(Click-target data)

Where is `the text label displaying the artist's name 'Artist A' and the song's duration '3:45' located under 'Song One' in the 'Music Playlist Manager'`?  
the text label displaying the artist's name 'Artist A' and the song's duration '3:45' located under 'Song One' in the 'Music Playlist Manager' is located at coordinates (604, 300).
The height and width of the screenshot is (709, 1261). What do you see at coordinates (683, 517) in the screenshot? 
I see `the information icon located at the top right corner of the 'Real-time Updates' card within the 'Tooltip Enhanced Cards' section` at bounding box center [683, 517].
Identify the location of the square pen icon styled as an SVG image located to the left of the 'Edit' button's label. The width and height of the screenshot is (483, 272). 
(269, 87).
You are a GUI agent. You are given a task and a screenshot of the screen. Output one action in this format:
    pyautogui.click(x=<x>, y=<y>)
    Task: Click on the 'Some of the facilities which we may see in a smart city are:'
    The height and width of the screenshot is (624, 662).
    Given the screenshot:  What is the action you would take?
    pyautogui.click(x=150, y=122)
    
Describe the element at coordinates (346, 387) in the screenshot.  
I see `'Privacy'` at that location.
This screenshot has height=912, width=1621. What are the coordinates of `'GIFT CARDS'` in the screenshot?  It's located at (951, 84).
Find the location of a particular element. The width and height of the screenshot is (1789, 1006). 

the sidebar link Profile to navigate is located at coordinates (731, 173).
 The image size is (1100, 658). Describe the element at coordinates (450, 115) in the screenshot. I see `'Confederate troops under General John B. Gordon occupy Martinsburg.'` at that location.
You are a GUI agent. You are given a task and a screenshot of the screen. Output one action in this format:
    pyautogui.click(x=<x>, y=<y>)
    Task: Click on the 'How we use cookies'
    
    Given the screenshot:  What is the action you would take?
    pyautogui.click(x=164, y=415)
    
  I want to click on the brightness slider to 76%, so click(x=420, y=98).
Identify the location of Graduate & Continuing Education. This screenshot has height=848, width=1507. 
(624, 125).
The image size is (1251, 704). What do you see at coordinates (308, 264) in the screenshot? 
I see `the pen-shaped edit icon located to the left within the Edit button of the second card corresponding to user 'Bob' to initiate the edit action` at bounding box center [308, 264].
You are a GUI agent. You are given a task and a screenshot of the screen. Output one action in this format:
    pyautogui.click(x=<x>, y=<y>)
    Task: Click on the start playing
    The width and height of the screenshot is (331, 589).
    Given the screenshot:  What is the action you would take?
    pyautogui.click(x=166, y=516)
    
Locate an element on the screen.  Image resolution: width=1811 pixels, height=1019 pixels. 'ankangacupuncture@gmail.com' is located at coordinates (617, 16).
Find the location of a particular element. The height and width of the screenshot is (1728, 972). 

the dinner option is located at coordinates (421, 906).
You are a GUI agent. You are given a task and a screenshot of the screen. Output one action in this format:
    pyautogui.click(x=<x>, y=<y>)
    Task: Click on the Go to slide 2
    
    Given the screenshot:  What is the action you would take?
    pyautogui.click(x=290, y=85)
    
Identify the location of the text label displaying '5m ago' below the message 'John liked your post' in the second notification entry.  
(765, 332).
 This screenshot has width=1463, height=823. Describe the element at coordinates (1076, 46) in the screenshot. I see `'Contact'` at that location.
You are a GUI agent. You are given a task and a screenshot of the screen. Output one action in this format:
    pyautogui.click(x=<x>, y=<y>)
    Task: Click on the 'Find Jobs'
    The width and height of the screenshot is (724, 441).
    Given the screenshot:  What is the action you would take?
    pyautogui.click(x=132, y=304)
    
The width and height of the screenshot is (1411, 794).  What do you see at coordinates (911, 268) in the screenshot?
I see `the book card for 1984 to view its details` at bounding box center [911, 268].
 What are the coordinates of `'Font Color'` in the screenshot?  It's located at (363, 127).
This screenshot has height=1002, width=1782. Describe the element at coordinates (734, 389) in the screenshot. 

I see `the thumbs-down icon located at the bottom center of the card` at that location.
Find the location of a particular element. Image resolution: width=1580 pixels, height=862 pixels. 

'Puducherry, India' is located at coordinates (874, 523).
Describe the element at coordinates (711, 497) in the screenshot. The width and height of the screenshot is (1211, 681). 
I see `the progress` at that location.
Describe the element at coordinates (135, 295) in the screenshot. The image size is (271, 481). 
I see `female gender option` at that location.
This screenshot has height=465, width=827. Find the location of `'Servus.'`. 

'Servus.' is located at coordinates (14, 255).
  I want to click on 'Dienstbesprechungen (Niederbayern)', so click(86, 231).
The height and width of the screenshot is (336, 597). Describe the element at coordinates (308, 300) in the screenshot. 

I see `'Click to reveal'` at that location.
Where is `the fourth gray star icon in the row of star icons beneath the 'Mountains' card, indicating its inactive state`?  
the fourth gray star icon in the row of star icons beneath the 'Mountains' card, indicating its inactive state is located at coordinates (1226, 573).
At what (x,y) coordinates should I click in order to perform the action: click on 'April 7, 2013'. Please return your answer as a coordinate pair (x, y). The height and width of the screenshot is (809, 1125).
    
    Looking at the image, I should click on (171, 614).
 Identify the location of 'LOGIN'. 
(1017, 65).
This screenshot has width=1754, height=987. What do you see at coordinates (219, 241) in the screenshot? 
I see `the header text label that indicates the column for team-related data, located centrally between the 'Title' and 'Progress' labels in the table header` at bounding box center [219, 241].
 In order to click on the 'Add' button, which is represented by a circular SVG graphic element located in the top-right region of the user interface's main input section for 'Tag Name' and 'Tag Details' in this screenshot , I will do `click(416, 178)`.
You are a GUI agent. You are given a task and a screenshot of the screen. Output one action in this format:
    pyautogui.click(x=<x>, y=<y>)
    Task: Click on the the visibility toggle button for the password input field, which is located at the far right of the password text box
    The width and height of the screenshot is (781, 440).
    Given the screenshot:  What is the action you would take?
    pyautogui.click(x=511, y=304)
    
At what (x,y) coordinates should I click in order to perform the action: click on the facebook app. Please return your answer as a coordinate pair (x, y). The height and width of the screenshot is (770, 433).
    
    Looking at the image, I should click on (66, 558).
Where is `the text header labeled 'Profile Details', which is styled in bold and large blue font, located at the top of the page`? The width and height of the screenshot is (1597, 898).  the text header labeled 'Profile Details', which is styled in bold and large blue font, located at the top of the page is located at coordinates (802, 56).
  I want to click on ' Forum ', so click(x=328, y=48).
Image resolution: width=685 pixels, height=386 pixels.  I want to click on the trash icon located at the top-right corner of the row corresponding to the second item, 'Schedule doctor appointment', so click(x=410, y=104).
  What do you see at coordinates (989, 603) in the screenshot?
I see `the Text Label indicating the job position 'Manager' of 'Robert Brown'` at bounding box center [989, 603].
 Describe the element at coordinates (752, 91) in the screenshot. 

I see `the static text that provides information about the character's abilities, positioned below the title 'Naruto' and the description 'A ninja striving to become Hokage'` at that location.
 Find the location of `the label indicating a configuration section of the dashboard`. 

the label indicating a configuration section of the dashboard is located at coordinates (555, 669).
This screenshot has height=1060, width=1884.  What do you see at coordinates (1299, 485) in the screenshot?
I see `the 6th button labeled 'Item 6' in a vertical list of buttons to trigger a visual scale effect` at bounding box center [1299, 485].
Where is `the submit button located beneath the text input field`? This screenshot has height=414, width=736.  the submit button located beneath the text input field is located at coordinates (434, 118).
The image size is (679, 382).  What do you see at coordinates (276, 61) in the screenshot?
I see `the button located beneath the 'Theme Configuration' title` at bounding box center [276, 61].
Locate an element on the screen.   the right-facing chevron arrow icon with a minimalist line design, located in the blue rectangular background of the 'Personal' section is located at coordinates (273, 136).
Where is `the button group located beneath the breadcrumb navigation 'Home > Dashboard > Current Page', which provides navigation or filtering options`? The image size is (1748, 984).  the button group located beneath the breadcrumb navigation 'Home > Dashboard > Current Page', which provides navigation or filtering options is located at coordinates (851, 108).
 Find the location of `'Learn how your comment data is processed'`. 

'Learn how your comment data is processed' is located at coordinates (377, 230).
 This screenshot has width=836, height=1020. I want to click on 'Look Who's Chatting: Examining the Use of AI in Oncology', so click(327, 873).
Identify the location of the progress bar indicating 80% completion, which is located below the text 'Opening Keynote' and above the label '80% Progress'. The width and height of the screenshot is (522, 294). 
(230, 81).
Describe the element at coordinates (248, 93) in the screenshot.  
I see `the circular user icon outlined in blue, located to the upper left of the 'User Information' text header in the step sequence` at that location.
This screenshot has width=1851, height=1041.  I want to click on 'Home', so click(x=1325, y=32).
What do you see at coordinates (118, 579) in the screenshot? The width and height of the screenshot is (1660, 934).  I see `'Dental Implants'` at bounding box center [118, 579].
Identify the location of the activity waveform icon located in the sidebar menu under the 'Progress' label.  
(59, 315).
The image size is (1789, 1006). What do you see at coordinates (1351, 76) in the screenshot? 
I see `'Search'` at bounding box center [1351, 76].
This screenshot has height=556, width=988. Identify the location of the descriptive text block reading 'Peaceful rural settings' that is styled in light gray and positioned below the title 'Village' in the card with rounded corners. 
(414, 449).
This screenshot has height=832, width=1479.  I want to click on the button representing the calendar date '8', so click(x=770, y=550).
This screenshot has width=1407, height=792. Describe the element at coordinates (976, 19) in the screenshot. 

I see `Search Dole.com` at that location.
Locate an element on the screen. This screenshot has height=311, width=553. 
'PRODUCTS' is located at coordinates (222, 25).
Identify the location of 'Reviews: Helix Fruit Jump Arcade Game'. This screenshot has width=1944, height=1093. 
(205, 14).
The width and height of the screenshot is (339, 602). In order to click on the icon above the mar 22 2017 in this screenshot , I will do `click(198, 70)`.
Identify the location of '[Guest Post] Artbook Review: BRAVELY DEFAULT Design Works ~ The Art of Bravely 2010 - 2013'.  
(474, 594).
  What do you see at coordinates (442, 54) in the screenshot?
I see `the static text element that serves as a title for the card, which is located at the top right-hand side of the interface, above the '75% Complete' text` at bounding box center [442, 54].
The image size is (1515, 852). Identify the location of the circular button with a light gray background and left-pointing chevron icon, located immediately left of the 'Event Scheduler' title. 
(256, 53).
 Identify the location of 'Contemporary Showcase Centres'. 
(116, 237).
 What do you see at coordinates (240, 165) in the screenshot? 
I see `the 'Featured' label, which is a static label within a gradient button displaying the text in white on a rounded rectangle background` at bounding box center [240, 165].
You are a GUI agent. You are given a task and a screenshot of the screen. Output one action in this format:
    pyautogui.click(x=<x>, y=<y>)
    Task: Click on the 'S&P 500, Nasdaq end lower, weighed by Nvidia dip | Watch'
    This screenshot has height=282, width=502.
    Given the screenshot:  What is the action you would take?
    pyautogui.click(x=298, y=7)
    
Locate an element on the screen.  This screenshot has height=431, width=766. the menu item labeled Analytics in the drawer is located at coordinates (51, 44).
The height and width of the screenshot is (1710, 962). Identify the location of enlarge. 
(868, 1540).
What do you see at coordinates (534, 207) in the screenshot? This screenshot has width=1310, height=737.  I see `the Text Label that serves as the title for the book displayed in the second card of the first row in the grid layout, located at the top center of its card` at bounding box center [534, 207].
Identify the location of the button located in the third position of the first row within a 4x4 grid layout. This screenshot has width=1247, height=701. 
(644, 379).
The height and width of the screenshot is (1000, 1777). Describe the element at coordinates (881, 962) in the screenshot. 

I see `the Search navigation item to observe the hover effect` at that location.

Short task> Put the lines of the data into a JSON list of strings, one string per line, starting at the line that contains "Identify the location of 'Contemporary" and ending at the line that contains "center [240, 165].". Include both of those lines and leave out any blank lines.

In response>
[
  " Identify the location of 'Contemporary Showcase Centres'. ",
  "(116, 237).",
  " What do you see at coordinates (240, 165) in the screenshot? ",
  "I see `the 'Featured' label, which is a static label within a gradient button displaying the text in white on a rounded rectangle background` at bounding box center [240, 165]."
]